What you need to know:
- Parental concern over online safety and early exposure to vices like pornography, teenage sex networks also inhibit the usage of digital technologies among younger women. Unlike boys, girls are less likely to be encouraged to engage in Science, Technology, Engineering and Mathematics (STEM) subjects.
Digital technologies have, over the past two decades, transformed how health, education, financial services, agriculture, employment opportunities and social relations are delivered in emerging markets in both urban and rural settings. Current projections point to 5.9 billion unique mobile subscribers globally by 2025, equivalent to 71 percent of the world’s population.
While conventional knowledge articulates that digital economies will level the playing field, the reality is that if there is no intentionality in ensuring that digital economies are genuinely inclusive, contribute to equitable growth, and bring long-term benefits to the underserved; they may lead to a widening of the gender gap.

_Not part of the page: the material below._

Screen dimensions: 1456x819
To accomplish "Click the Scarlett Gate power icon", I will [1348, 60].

Technology opens immense opportunities for women, yet a significant proportion of Ugandan women, unlike their male counterparts, are at a risk of being left behind. A recent assessment of its Inclusive Digital Economies Programme carried out by the United Nations Capital Development Fund (UNCDF) in Northern Uganda reveals a wider gender gap in phone ownership (64 percent of women versus 89 percent of men own phones); advanced basic skills (15 percent of women versus 41 percent of men have advanced phone skills, i.e. beyond making and receiving phone calls); and usage of digital platforms (47 percent of women versus 55 percent of men use innovative digital platforms).
The assessment identifies affordability as women’s primary constraint to access and regular usage of digital services and products. Other contributing factors include: Low digital knowledge and product awareness; Social and cultural norms and Gender-blind products and policies. The above factors are perpetuated by men’s dominant ownership of capital assets at the household level.

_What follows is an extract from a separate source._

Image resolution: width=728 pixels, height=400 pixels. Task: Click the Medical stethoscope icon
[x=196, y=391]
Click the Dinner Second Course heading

Women also have limited free time to obtain skills in digital technologies, and knowledge dissemination channels are restricted for women with low mobility. Many digital platforms do not provide value to address women’s specific challenges.
Parental concern over online safety and early exposure to vices like pornography, teenage sex networks also inhibit the usage of digital technologies among younger women. Unlike boys, girls are less likely to be encouraged to engage in Science, Technology, Engineering and Mathematics (STEM) subjects.

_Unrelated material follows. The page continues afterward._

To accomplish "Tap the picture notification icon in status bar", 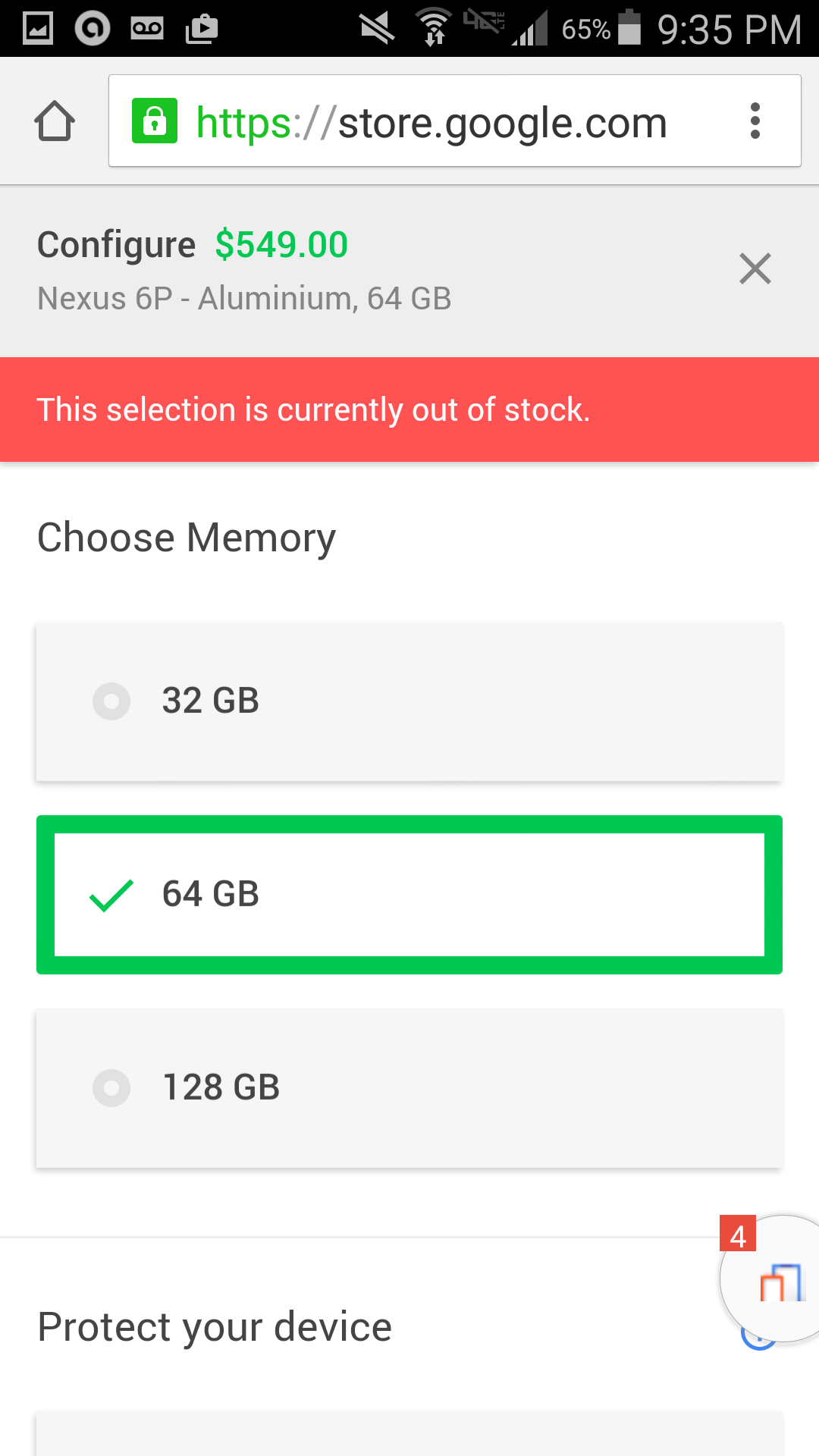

The gender study highlighted permission and supervision as huge constraints whereby some men restrict their wives’ phone usage for fear that they may become unfaithful. Gender-Based Violence (GBV) is also incited when associated norms are broken, which translates into limited use of some digital technologies.
Gender transformative initiatives, including engaging males to transform and reduce gender gaps in agency over digital technologies, should be adopted. Incentivised behavioural change interventions that focus on motivating and convincing men and other norm influencers of the benefits of women’s participation in the digital economy should be encouraged.
Finally, while bridging the gender digital gap is an urgent task for all of us, promoting access to digital technology is not an end in itself. It is about the value that it brings, especially among underserved geographies. No one-size-fits-all! We should be conscious of women’s unique challenges and galvanise work with women to design digital innovations responsive to their demographics.
Ms Susan Ngongi Namondo, UN Resident Coordinator in Uganda.